С тех пор мы имели мало известий о моем брате. Письма его, редкие и короткие, вообще кончались просьбами о деньгах… Более подробные сведения о нем доходили до нас через приезжавших с континента. Он приобрел себе европейскую известность, которая заставляла отца хмурить брови. Дело в том, что Ральф положительно стал знаменит в иностранном обществе. Он дрался на дуэли, ввел на балах новый танец, успел достать себе такого маленького грума, какого еще никогда не видели на запятках кабриолета, увез под носом у своих соперников самую модную оперную балерину, один знаменитый французский повар создал кушанье, которому дал имя Ральфа, одна польская графиня, известная писательница, посвятила «неизвестному другу», то есть Ральфу, свои «Письма против принужденных брачных уз», одна немецкая дама, по крайней мере, шестидесяти лет от роду, влюбилась в него (платонически) и вздумала, несмотря на преклонные года, писать эротические романы.
Вот таковы были слухи, доходившие до отца о его сыне, о его наследнике!

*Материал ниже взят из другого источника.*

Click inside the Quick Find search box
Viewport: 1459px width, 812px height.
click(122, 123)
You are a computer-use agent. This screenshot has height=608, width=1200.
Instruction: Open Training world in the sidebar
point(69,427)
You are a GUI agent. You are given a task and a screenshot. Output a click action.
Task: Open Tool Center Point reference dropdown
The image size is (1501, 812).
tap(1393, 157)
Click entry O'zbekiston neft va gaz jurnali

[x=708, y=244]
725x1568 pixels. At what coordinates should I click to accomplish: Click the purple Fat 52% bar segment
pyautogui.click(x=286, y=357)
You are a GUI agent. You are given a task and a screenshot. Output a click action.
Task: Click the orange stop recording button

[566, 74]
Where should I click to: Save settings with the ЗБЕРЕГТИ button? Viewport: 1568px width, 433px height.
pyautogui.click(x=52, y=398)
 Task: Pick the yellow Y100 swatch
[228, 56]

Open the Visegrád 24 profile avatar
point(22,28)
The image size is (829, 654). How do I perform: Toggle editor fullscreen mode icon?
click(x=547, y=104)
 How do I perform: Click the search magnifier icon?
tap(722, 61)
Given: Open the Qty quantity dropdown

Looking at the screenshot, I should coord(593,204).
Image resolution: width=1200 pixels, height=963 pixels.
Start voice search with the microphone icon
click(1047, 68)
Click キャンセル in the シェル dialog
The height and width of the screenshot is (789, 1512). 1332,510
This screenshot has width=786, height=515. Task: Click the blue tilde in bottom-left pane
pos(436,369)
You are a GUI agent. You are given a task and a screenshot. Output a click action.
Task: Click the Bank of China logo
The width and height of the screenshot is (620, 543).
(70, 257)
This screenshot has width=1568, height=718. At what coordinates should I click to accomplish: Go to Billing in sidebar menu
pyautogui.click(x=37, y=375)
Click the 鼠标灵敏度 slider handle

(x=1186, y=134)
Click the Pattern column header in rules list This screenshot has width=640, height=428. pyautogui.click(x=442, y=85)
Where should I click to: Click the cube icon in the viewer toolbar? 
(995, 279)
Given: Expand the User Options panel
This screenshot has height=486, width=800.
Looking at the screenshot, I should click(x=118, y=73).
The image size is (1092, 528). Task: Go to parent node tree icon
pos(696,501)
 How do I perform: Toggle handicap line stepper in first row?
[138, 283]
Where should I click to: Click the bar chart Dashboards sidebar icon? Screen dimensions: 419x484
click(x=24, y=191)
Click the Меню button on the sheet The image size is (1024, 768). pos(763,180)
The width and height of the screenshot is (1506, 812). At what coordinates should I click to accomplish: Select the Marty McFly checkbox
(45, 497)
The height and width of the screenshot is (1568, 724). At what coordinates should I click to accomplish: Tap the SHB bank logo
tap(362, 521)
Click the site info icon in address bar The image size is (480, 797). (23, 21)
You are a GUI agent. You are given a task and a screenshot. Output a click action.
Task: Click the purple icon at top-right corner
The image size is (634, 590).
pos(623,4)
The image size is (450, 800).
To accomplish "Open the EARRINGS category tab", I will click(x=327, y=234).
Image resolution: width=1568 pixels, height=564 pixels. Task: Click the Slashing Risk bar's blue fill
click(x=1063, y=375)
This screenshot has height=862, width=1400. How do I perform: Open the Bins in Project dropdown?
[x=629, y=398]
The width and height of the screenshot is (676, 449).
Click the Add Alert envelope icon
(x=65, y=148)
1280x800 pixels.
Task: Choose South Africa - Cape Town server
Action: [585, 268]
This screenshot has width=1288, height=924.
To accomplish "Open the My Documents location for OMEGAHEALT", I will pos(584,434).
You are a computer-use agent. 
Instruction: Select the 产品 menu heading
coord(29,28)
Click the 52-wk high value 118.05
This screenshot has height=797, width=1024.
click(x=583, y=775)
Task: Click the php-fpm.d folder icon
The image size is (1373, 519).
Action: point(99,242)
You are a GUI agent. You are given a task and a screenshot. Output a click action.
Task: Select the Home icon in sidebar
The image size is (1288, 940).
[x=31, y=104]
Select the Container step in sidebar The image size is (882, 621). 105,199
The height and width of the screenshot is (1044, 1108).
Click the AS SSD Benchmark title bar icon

После продолжительного отсутствия Ральф приехал навестить нас. Я еще помню изумление всех наших людей. Он стал иностранцем и по обращению, и по наружности. Усы у него были удивительные, цепочка у часов увешана брелками, манишка — истинное чудо кружев и батиста. Он привез свои любимые напитки, любимые духи, камердинера-француза, бесстыдного, бойкого негодяя, дорожную, всю составленную из французских романов библиотеку в ящике, который он открывал золотым ключом. Утром Ральф пил только шоколад, он имел продолжительные совещания с поваром и переменил весь наш стол. Все парижские журналы регулярно присылались ему. Он перевернул вверх дном убранство своей спальни, только француз-камердинер, один из всех его слуг, имел право входить туда. Фамильные портреты перевернул он к стене, приклеив на них портреты французских актрис и итальянских певиц. По его приказанию вынесли прелестный шкаф черного дерева, который сохранялся в нашей фамилии триста лет, а вместо него велел поставить миниатюрный храм Киприды [2] с хрустальными дверцами, его собственную покупку, в котором он хранил локоны, кольца и записки на розовой шелковой бумаге и другие памятные залоги любви и сентиментальные сувениры. Его влияние у нас сказалось везде… Он произвел в доме превращение, подобное тому, которое сделало из него образец иностранного дендизма вместо молодого, беззаботного и разгульного англичанина. Будто раздражительная и пресыщенная атмосфера парижских бульваров дерзко проникла в старый английский замок и заразила чистый и спокойный родной воздух, загнав его насильно в самые отдаленные уголки.
Эти перемены в привычках и обращении моего брата, казалось, огорчали моего отца еще больше, чем не нравились ему. Теперь Ральф отвечал еще меньше прежнего его понятиям о старшем сыне. Друзья же наши и деревенские соседи возненавидели Ральфа и стали бояться его через неделю после его приезда. Он слушал их разговоры с насмешливым терпением, он имел какой-то особенно иронически почтительный способ уничтожать их закоренелые старые мнения и выставлять их невинные промахи. Эта-то тайна раздражала их.